• **Work instruction**
From the line with "Open the Project" through the line with "Task: Open the Learn section", inclusive, return each line of the data below exactly and leave the rest out.

• **Given records**
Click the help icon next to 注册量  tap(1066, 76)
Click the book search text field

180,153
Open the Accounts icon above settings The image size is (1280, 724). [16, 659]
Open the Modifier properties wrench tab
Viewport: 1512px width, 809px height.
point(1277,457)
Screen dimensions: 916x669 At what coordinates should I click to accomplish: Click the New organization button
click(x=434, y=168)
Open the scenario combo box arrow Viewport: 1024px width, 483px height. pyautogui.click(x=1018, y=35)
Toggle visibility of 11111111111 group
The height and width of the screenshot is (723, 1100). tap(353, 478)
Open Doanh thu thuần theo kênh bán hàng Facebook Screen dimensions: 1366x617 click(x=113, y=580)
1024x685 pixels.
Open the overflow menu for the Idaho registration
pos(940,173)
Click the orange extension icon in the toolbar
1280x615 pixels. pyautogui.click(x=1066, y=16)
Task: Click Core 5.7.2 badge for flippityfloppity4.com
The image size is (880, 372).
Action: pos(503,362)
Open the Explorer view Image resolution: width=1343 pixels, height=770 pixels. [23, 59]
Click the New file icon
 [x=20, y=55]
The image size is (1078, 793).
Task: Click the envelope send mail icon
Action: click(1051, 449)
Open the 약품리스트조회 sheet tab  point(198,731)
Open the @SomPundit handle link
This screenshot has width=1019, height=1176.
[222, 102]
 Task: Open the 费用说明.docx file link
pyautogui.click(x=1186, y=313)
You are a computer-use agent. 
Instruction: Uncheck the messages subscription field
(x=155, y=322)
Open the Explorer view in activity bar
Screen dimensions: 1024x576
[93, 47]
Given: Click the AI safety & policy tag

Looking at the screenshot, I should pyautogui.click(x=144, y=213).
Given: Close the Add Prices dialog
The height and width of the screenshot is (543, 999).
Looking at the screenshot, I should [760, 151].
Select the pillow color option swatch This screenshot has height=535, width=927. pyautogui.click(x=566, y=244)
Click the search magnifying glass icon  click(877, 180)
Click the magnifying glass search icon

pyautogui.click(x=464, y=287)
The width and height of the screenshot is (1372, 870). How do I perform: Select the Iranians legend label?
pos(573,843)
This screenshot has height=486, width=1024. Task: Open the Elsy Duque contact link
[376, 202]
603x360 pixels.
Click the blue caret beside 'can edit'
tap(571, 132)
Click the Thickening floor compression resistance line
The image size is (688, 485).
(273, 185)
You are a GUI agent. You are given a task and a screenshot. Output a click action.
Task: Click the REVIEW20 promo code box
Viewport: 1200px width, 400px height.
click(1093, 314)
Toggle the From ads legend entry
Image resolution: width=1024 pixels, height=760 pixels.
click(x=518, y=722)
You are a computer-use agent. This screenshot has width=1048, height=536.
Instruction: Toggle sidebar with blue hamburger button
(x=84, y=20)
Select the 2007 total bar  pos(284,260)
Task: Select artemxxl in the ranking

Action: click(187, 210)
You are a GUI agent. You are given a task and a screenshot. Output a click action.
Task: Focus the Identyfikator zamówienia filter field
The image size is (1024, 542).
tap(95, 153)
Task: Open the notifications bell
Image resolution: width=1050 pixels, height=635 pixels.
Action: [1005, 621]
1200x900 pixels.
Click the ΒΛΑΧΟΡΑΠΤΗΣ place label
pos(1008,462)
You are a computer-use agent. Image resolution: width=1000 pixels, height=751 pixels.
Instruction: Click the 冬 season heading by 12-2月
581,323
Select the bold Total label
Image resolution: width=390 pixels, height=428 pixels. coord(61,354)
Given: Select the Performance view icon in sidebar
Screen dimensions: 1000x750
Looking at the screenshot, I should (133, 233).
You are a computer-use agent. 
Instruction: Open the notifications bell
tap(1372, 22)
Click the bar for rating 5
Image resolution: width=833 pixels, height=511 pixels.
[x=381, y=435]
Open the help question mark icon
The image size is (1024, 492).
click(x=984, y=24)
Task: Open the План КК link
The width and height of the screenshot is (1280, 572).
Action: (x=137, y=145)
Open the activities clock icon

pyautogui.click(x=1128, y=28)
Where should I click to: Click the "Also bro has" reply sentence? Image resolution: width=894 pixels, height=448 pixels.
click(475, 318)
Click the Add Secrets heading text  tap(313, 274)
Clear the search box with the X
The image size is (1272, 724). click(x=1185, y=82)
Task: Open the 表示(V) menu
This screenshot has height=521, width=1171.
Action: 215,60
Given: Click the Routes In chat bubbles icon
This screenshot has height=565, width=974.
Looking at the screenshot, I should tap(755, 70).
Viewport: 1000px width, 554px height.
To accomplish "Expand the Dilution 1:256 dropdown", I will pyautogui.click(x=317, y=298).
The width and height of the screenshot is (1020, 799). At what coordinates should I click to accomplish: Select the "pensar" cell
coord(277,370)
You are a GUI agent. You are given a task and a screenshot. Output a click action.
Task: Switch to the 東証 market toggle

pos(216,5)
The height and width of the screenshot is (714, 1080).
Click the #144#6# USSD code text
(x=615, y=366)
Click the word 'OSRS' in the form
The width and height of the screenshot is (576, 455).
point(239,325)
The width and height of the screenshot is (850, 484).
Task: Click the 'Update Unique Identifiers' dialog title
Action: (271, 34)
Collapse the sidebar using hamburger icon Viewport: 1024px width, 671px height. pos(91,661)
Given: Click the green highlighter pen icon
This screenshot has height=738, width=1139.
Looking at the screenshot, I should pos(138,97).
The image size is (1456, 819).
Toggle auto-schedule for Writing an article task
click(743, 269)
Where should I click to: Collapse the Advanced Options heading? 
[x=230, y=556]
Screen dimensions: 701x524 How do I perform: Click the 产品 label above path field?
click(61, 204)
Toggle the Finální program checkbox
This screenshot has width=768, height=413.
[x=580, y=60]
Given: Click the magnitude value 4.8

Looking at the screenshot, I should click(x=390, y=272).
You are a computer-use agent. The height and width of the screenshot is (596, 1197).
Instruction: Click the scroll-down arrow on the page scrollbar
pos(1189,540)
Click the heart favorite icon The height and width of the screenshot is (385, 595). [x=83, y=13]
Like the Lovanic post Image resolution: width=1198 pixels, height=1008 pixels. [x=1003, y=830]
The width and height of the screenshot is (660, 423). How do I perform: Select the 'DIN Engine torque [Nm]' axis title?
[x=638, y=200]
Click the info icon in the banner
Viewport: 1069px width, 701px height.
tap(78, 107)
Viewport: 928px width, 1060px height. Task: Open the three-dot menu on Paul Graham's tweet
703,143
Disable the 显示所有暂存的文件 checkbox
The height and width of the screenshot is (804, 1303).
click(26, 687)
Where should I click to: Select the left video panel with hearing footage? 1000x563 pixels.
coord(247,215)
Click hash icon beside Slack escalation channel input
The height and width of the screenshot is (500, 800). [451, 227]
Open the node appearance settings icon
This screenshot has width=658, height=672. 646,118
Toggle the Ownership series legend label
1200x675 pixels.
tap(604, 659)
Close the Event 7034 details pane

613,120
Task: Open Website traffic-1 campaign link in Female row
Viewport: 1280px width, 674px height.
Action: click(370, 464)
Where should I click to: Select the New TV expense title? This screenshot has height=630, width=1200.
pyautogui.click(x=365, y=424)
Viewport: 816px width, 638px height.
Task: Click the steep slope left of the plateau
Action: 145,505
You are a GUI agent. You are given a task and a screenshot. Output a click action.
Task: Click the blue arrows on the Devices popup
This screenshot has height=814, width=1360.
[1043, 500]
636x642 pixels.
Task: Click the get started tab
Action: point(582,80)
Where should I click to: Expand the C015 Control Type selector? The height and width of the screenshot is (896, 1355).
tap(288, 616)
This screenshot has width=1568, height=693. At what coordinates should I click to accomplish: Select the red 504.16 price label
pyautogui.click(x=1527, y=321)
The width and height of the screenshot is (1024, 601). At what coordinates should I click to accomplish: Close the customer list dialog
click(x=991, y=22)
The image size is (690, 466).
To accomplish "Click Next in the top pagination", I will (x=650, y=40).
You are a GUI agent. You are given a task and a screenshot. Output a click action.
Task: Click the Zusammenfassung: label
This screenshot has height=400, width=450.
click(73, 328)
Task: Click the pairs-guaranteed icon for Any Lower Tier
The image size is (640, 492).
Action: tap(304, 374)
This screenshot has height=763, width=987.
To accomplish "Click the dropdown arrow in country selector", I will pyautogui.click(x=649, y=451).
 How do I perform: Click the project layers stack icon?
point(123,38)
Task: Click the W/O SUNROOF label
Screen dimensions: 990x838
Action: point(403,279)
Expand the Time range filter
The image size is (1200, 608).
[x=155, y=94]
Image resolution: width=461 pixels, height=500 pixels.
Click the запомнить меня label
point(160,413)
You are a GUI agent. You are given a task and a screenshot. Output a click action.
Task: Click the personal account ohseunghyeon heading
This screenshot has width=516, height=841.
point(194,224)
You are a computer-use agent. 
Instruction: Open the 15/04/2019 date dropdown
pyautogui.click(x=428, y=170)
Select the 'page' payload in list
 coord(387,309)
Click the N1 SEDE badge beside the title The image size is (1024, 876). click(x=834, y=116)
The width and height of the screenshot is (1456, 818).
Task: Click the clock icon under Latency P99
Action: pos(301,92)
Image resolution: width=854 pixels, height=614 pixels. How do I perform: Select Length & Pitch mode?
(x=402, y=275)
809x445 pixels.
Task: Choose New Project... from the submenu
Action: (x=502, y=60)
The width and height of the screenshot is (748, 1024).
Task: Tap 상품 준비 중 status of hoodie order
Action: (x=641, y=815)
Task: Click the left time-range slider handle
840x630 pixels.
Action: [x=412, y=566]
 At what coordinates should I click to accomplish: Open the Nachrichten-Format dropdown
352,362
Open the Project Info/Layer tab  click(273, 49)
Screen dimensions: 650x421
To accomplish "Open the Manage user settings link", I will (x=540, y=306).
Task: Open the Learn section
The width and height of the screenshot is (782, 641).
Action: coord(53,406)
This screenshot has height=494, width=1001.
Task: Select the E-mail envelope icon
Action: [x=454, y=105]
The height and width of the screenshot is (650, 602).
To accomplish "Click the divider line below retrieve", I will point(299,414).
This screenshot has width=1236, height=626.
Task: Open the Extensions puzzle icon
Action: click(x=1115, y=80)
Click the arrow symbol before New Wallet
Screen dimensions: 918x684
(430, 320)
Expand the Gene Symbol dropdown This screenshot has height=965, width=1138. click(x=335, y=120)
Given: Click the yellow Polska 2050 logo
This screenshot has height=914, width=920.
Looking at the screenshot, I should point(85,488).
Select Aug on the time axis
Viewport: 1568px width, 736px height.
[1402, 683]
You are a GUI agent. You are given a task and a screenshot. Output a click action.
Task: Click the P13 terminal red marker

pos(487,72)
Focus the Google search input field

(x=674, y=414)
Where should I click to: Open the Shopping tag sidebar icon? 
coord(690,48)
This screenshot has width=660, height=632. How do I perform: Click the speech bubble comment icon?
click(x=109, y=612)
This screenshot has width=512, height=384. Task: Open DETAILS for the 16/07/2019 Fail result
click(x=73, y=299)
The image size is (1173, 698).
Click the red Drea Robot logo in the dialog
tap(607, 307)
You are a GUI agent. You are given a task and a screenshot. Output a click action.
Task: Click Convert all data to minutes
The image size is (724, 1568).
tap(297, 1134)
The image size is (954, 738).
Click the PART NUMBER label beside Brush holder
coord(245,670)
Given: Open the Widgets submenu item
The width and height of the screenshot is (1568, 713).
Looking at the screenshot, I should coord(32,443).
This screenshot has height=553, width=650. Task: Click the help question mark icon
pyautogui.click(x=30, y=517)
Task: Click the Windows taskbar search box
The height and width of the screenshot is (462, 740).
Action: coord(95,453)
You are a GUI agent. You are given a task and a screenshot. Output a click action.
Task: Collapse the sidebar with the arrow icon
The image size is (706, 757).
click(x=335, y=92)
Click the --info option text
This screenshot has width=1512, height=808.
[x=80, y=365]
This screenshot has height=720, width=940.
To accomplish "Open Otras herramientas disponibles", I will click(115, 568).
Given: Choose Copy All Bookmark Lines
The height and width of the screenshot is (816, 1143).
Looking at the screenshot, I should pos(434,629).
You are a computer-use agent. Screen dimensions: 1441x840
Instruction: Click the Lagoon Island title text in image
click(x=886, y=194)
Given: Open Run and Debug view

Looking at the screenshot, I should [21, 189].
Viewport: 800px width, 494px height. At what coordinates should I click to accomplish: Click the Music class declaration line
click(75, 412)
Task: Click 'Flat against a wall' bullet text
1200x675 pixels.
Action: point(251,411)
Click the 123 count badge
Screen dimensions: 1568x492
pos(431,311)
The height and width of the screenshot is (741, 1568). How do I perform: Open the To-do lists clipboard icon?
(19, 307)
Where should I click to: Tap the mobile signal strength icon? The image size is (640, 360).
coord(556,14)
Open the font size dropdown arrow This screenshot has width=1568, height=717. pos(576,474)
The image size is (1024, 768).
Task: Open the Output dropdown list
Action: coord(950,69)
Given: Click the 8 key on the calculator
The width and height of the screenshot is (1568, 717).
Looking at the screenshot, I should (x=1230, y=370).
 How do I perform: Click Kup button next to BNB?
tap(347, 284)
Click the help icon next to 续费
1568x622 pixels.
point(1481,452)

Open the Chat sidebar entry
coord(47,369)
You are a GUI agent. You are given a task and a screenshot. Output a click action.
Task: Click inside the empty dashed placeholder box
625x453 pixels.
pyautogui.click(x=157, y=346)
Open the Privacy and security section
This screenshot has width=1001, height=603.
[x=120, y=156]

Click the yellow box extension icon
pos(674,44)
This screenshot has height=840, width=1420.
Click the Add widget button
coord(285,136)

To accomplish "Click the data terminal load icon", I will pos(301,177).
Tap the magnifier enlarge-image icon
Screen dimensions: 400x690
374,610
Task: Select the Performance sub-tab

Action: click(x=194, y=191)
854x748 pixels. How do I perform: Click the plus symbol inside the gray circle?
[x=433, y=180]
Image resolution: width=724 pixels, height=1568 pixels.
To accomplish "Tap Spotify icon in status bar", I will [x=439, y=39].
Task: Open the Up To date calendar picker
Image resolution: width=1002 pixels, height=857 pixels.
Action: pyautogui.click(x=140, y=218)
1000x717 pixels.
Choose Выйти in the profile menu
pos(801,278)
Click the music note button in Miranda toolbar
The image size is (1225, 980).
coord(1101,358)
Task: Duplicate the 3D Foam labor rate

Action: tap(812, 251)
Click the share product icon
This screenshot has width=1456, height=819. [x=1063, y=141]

• **Answer area**
Open the Project Info/Layer tab  click(273, 49)
Screen dimensions: 650x421
To accomplish "Open the Manage user settings link", I will (x=540, y=306).
Task: Open the Learn section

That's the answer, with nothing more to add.